The text comes down before the Chamber

On paper, the bill remains on the agenda of Thursday and Friday sessions, with a solemn vote announced on 5 May. In fact, its trajectory seems much more uncertain. Several parliamentary observers point to the risk of obstruction, the density of the agenda and the fragility of the political base supposed to carry the text. It’s not a detail. In the life of a bill, the solidity of the path counts as much as the content. Yet the Yadan law arrives in session in an unfavourable configuration: strong external contestation, public divisions within the center, declared opposition of the left, and permanent semantic battle on the real scope of the text. To this is now added a procedural episode that put the case at the forefront of the media at the worst moment for its defenders. The frailties mentioned here are partly a matter of analysis, but they are based on an official timetable and already public positions.

The sequence is all the more sensitive as the Assembly does not debate here a technical subject with low resonance. She debated a text that touched on anti-Semitism, anti-Zionism, political speech and the limits of militant expression. So every word is politically overloaded. Each provision is read through a wider conflict over Gaza, the polarization of public debate and the French difficulty in articulating the fight against hate speech and the protection of freedoms. In such a climate, the ranking of the petition cannot be received as a mere agenda operation. It is interpreted, according to the camps, either as a parliamentary measure or as a lockdown. And this divergence of interpretation already weighs on future debates.

A procedural victory, a political risk

For the defenders of the ranking, the decision of 15 April protects the coherence of parliamentary work. In their view, it avoids organising a parallel debate, while the real debate, which allows for amendments, confrontation of the groups and the final vote, begins the following day. This argument is not negligible. It recalls that a Parliament cannot function only by accumulating symbolic sequences. It must also maintain a hierarchy of procedures. But institutional rationality is not always enough to contain the political effects of a choice. In this case, the Law Commission may have gained in coherence what it may lose in perceived legitimacy among some of the opinion mobilized.

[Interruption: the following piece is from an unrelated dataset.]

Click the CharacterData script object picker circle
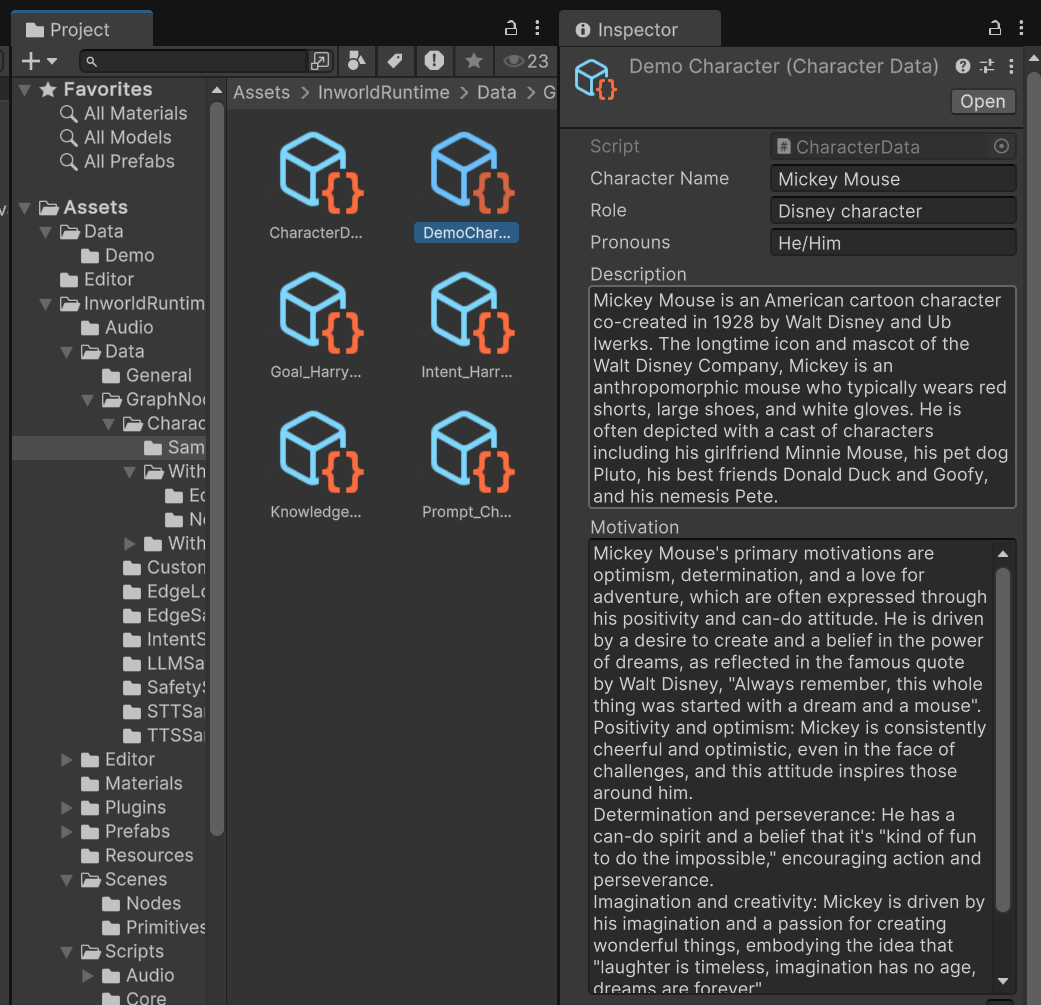The image size is (1041, 1005). [1001, 147]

The difficulty is further accentuated by the very nature of the text. A law intended to better combat anti-Semitism should, in the minds of its promoters, appear as a consensual bulwark against hatred. However, the public debate was structured in the opposite way: around the risks to freedom of expression, the effects of potential censorship and the suspicion of amalgamation between anti-Zionism and anti-Semitism. By refusing to grant an autonomous space to a petition of more than 700,000 signatures, the Assembly does not silence this controversy. She adds an institutional layer. The opponents of the text now have an additional argument: not only would the law be misconceived, but the institution would refuse to hear massively those who contest it.

Finally, there remains a more underground but decisive data: trust in the participatory promise. Petition platforms create a translation expectation. They give the feeling that a digital mobilisation, when it reaches a critical mass, must produce a visible effect in representative deliberation. When this effect does not occur, or when it is neutralised by agenda considerations, there is a risk of fuelling the idea that participation is tolerated as long as it does not disturb parliamentary order. The Yadan case does not close this debate. It opens up more widely, at a time when the Assembly is seeking to improve its right to petition. On Wednesday, the Law Committee closed a text. Perhaps, at the same time, it has revived a more embarrassing question: what is a threshold of 500,000 signatures politically worth when a majority can still decide that it does not deserve clean space?